I know it is hard to tend to a baby 24/7. It’s rough. I get it. I’ve been there, I am still there! But babies grow up. Bunny, my first baby who is now 3 years old, would nurse to sleep every night and nap time. It was the easiest and fastest way to get her to sleep. It was annoying some nights, sure. She woke often at night to nurse. Every 2-4 hours most nights. At 18 months old Bunny started sleeping through the night. All on her own. 12 hours at a time! I did not sleep train her, I did not do a single thing to make this happen. Bunny reached a milestone all on her own. She was ready to sleep through the night without needing comfort from me. And guess what, she still sleeps through the night most nights!
Baby Sister is 16 months old. I bounce her to sleep every night and for every nap. Annoying? Sometimes. But 90% of the time I rather enjoy seeing her fall asleep, looking at her beautiful, peaceful face. Bunny taught me that babies grow up way to fast. I try to take this time with Baby Sister to snuggle her and enjoy her babyhood. (Try. Some days it is hard and I want to get back to “my” stuff instead of helping her fall asleep.) Baby Sister wakes up every 2-3 hours at night to nurse, sometimes more often. I know that, eventually, she will stop waking as often. Eventually Baby Sister will sleep through the night. On her time line, not mine. It takes her 5-10 minutes to fall asleep, if that.

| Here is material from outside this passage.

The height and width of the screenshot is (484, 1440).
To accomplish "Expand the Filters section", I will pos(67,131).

Each and every baby is different. Bunny could fall asleep anywhere at anytime as long as she was on me and nursing. I wore her daily and had the freedom to go anywhere and do anything no matter the time of day for I knew she would fall asleep in my baby carrier nursing and would sleep for an hour or two. Baby Sister will only fall asleep in our room while bouncing. She will NOT fall asleep anywhere else. Sigh.
Trust me, your baby WILL learn how to fall asleep and stay asleep on their own. When we make sleep a happy, comfortable activity, babies and children will learn to love it. I don’t know a single teenager who says, “Man, I wish I didn’t have to sleep so much!” In fact, I often hear adults complain they don’t sleep enough!

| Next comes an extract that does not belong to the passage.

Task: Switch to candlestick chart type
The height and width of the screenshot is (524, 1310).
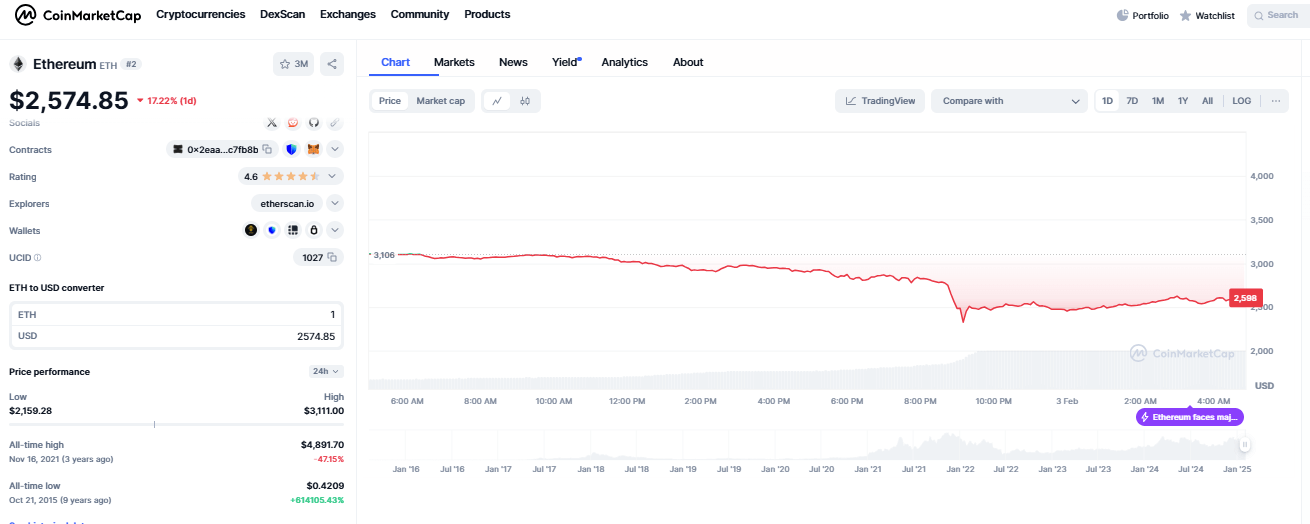Action: click(525, 101)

Instead of sleep training my babies I prefer to give them a comfortable, safe place to fall asleep. That is different for each baby. For Bunny she needed the assurance that I was there. So I would lay with her and she would nurse to sleep. Baby Sister needs the bouncing to help her fall asleep. So I give that to her. I bounce her until she is asleep then lay her down. I do what works for each of my babies and it works for me as well. I am absolutely not saying you shouldn’t sleep train, I have heard some amazing stories about how things like the Ferber method has worked for babies, however, what works for one baby wont work for them all. What works for one Mom or Dad wont work for them all. Find what works for you and your baby. Find what makes you and your baby feel safe, loved and comfortable.

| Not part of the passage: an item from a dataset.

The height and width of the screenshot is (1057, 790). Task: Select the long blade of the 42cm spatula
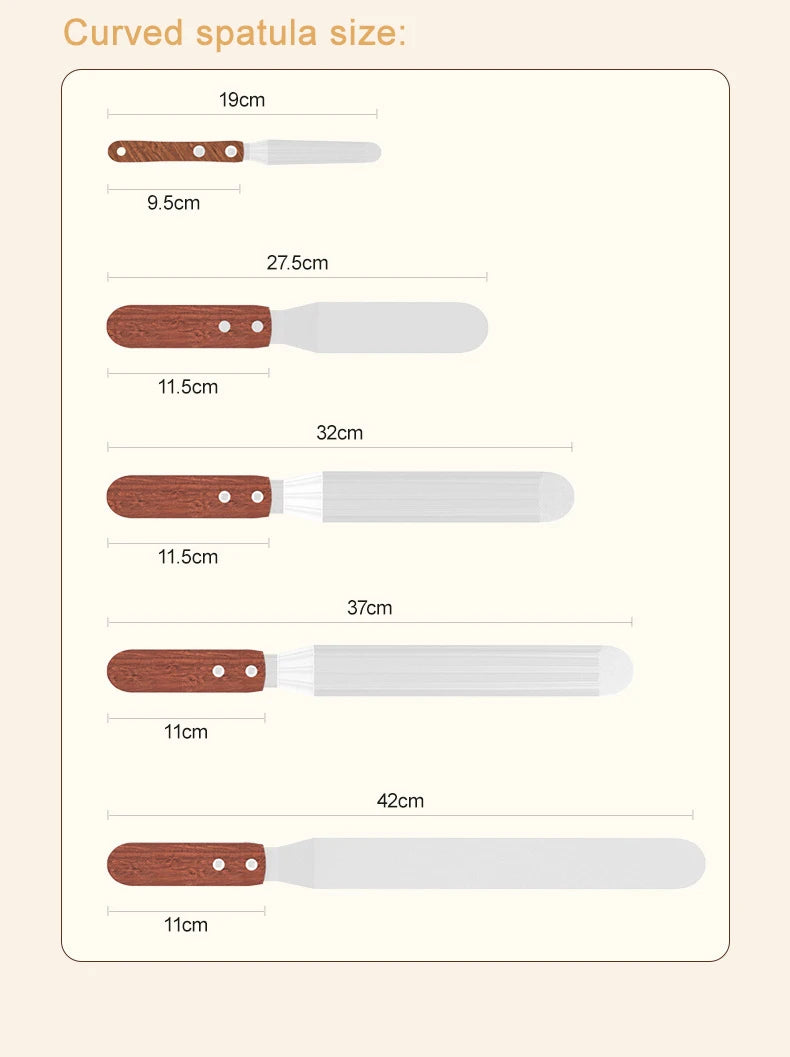[x=500, y=864]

Here is a study on infant sleep where they looked at four age groups, 3 months old, 6 months old, 9 months old and 12 months old and found that “even in the 12-month-old group, 50% of infants typically required parental intervention to get back to sleep after waking. Results emphasize the individual and contextual factors that effect the development of self-soothing behavior during the first year of life.”